13. ICMP (Ping) Flood
Similar in principle to the UDP flood attack, an ICMP flood overwhelms the target resource with ICMP Echo Request (ping) packets and sends packets as fast as possible without waiting for replies. The target server’s resources are quickly consumed, resulting in server unavailability.
14. Slow Loris
Slow Loris is a DDoS attack software that enables a single computer to take down a web server. It was designed by Robert “RSnake” Hansen, a renowned security researcher. The attack requires minimal bandwidth to implement and affects the target server’s web server only, with almost no side effects on other services and ports. It works by opening multiple connections to the targeted web server and keeping them open as long as possible. It continuously sends partial HTTP requests, none of which are ever completed. Ultimately, the targeted server’s maximum connection pool is filled and additional connection attempts are denied. The most notable use of Slow Loris was in the 2009 Iranian presidential election.

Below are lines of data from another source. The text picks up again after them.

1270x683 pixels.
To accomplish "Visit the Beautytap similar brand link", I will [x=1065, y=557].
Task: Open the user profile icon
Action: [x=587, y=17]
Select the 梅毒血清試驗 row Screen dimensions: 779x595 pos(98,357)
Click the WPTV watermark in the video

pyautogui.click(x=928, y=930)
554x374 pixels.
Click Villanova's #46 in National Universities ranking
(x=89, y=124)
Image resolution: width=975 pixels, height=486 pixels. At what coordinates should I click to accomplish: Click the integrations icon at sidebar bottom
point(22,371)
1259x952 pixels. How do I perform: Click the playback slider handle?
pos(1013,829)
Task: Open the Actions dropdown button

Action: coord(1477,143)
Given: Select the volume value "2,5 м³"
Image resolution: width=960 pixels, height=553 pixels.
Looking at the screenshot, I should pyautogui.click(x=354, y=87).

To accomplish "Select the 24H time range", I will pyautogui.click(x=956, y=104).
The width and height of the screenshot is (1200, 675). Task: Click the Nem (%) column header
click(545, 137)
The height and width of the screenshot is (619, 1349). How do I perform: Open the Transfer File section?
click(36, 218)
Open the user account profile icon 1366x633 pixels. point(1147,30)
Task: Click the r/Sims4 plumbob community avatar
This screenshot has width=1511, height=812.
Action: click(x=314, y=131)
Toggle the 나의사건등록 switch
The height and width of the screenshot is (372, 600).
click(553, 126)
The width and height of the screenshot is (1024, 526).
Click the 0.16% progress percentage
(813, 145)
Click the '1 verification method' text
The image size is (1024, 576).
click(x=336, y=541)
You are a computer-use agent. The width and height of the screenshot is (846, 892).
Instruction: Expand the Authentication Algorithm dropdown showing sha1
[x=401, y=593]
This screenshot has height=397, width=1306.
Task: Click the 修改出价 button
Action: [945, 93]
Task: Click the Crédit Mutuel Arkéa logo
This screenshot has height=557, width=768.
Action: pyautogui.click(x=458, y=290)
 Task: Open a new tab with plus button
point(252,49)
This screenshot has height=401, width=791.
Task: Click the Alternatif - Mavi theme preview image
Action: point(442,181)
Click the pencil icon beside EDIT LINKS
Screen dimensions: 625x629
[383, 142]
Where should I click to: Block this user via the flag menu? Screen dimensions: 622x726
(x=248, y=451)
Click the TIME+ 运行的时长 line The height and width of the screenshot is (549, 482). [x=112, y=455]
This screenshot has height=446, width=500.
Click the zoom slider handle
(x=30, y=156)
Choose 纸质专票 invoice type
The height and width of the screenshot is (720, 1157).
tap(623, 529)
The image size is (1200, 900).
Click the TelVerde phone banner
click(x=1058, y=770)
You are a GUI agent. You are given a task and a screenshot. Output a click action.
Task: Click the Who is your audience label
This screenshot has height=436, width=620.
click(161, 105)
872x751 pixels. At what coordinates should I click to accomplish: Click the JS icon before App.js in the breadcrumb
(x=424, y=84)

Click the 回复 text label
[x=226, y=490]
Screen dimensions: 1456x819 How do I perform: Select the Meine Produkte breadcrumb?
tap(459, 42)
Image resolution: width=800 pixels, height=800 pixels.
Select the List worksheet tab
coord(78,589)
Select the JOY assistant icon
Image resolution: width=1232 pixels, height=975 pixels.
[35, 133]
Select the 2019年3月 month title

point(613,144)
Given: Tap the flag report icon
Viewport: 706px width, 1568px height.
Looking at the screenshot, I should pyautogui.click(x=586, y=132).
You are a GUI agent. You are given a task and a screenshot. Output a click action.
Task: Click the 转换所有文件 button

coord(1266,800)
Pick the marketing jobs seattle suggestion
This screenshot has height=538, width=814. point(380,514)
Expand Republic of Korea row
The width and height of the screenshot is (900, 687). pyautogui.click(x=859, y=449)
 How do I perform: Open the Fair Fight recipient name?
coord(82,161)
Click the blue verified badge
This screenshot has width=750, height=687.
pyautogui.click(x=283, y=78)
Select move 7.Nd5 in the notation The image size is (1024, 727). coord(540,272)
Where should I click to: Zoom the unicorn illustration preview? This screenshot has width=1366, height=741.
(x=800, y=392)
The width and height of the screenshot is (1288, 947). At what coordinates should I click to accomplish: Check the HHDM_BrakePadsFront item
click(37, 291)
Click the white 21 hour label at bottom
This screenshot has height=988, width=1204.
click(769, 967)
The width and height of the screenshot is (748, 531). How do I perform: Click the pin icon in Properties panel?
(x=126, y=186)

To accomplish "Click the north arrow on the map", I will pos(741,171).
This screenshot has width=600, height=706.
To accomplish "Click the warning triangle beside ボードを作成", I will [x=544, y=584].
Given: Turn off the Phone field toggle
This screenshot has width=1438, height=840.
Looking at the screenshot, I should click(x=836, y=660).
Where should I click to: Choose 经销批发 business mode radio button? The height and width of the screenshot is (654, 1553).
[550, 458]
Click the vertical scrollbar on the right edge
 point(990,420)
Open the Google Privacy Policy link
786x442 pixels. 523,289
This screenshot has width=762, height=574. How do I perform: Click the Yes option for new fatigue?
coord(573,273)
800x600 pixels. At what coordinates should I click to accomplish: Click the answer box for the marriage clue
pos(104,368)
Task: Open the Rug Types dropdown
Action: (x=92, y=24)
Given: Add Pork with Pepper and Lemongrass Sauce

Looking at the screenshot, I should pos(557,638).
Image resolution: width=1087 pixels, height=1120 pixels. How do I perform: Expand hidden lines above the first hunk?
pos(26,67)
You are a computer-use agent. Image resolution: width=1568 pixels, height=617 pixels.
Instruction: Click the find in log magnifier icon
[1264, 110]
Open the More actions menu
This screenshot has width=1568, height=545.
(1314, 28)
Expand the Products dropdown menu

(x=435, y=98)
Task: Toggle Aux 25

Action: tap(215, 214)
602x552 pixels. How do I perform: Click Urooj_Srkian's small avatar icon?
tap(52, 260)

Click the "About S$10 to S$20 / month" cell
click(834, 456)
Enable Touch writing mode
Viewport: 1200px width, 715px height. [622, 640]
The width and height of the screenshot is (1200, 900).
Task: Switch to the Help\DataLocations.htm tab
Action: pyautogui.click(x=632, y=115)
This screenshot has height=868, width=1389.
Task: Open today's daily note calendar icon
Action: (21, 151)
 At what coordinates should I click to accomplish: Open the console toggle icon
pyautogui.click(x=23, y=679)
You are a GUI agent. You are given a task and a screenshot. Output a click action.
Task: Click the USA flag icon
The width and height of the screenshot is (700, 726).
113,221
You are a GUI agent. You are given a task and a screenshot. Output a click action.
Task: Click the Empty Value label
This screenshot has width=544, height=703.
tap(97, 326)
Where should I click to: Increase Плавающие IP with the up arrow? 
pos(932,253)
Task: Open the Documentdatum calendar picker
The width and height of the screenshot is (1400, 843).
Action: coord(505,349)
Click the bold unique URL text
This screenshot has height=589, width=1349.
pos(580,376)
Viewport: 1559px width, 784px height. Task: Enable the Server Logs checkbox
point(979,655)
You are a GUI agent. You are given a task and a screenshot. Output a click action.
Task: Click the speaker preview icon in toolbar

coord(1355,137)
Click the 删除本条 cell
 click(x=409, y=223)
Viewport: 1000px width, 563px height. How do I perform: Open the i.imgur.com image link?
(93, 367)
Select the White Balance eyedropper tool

15. Degradation of Service Attack
The goal of this attack is to slow down the response time of a website to a level that makes it unusable for most people. Zombie computers are leveraged in this case to flood the target machine with malicious traffic that will cause page performance and page loading issues. These types of attacks can be difficult to detect because the goal is not to take the website offline, but to degrade performance. They get to be confused with simply an increase in website traffic.
Towards the end, we have reached to describe the most complex type of DDoS attack: the multi-vector. In a multi-vector attack, a combination of different DDoS attack tools and approaches are merged together to put the target at a halt. It is usually aimed at a specific application on the target server or it is aimed to flood the target with a large volume of malicious traffic. It not only comes in different forms, but it targets different resources simultaneously, drags on for days, and it is extremely difficult to evade. In 2020, those businesses that suffered a DDoS attack saw their organization taken completely offline due to these forms of intrusions that strike the application layer and the network layer at the same time.
A very popular term in the hacker community, zero-day simply symbolizes unknown or new attacks for which no patch has yet been released. They are also very difficult to protect against as they originate from an unknown threat. Despite the fact that the attacks are becoming more pervasive than ever before, it is still possible to mitigate them by utilizing a cloud-based DDoS protection service that offers a more holistic, proactive approach.
Attempts at bringing down websites and new types of DDoS attacks will continue to be an overgrowing threat to all-size businesses in the fore coming years. While various new insights are offered into new types of DDoS attacks that are ramping up, there is also a constant seeking out of vulnerabilities to compromise the site server, by the violators. The more complex the intrusions get, the more sophisticated solution is advised. Think of nothing less than proactive monitoring to prevent DDoS attacks from ever reaching your organization because by then it could be too late and you could suffer serious harm. Remember, money never sleeps.